This theme contained 5 topics related to COVID-19 mitigation strategies aside from vaccination. ‘Socializing Safely’ contained situation-specific questions about mitigating personal risk via non-pharmaceutical interventions (e.g., “mask,” “outdoor,” “distancing”). ‘Testing and Isolation’ was related to best practices following exposure or infection. Though “asymptomatic” was among the top 50 words associated with this topic, no words were explicitly related to vaccination. ‘Ventilation’ was specific to mitigating airborne transmission, including questions about airflow in homes, schools, and workplaces. ‘Sanitation and Hygiene’ was specific to mitigating surface transmission. Activities surrounding food (e.g., “grocery,” “food,” “restaurant”) were frequently referenced. Finally, ‘Masks’ reflected the desire to optimize face mask usage (e.g., “protect,” “double,” “effective”). References to mask “recommend[ations]” or “require[ments]” were also common.

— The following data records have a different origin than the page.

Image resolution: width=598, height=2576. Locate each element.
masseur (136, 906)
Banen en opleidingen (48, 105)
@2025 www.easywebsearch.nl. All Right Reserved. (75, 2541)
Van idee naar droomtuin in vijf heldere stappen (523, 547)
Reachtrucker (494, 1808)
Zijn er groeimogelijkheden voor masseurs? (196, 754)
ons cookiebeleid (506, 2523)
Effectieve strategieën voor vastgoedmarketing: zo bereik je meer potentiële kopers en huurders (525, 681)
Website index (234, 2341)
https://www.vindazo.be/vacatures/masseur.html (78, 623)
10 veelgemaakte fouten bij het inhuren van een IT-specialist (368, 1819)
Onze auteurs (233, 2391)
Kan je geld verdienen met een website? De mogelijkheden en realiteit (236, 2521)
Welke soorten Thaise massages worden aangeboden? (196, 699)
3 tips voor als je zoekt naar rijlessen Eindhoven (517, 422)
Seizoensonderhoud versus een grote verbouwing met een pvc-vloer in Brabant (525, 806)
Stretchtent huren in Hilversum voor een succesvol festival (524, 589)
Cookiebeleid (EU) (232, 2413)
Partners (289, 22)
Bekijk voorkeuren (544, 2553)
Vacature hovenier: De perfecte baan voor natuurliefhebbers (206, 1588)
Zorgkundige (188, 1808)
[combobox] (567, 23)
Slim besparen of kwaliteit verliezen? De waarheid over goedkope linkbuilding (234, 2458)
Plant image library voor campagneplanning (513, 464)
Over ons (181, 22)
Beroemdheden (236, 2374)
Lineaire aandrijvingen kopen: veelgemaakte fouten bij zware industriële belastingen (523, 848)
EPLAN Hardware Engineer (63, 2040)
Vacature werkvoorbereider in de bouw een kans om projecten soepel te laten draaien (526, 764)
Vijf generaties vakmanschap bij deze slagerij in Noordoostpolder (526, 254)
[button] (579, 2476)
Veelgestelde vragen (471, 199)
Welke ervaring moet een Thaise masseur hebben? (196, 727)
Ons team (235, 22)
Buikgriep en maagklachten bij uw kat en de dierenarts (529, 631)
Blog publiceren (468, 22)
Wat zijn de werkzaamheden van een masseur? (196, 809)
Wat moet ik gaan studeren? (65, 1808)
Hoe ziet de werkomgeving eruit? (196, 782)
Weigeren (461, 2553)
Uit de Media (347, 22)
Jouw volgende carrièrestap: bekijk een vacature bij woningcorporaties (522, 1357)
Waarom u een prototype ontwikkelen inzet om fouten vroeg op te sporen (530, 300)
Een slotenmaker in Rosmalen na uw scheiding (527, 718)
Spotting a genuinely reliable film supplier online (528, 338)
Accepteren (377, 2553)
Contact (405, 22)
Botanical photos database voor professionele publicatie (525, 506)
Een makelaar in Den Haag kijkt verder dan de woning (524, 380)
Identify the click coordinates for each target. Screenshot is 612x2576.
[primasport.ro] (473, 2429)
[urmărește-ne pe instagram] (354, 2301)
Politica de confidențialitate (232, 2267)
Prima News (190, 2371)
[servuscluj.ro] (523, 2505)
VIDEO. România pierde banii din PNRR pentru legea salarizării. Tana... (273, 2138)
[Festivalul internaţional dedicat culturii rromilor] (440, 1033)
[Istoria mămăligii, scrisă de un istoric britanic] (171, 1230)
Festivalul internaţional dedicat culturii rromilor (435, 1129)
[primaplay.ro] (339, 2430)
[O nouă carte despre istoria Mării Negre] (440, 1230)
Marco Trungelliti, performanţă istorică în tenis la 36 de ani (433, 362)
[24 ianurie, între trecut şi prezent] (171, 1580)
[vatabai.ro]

Theme 4: Society and institutions

This theme contained 3 topics related to social institutions. The most frequent words in ‘Education’ (e.g., “decision,” “reopen,” “guidance”) reflected uncertainty surrounding the return to in-person schooling, especially for “elementary” school-aged children. ‘Healthcare and Policy’ was a broad topic covering the healthcare system, public policy, official COVID-19 guidelines, and occupations. Many submissions referenced specific locations. Finally, ‘Social Participation’ captured participation in public life, most notably “travel.” Guidelines or requirements (e.g., “vaccination”), locations (e.g., “state,” “country”), and timing or anticipation (e.g., “month,” “summer,” “plan”) were frequently referenced.

Theme 5: Family and personal relationships

This theme contained 3 topics that mostly captured submissions seeking situation-specific advice. ‘Interacting with Family’ covered interactions within and between households, such as living arrangements and travel. Safety concerns (e.g., “safe,” “quarantine,” “precaution”) and modes of travel were more common here than in the ‘Social Participation’ topic. ‘Children and Parenting’ mostly pertained to younger children. “Eligible” was among the most frequent words, reflecting anticipation of vaccines for this demographic. Finally, ‘Personal Relationships’ referenced specific relationships (e.g., “daughter,” “husband,” “friend”) and arrangements or plans (e.g., “stay,” “come,” “live”).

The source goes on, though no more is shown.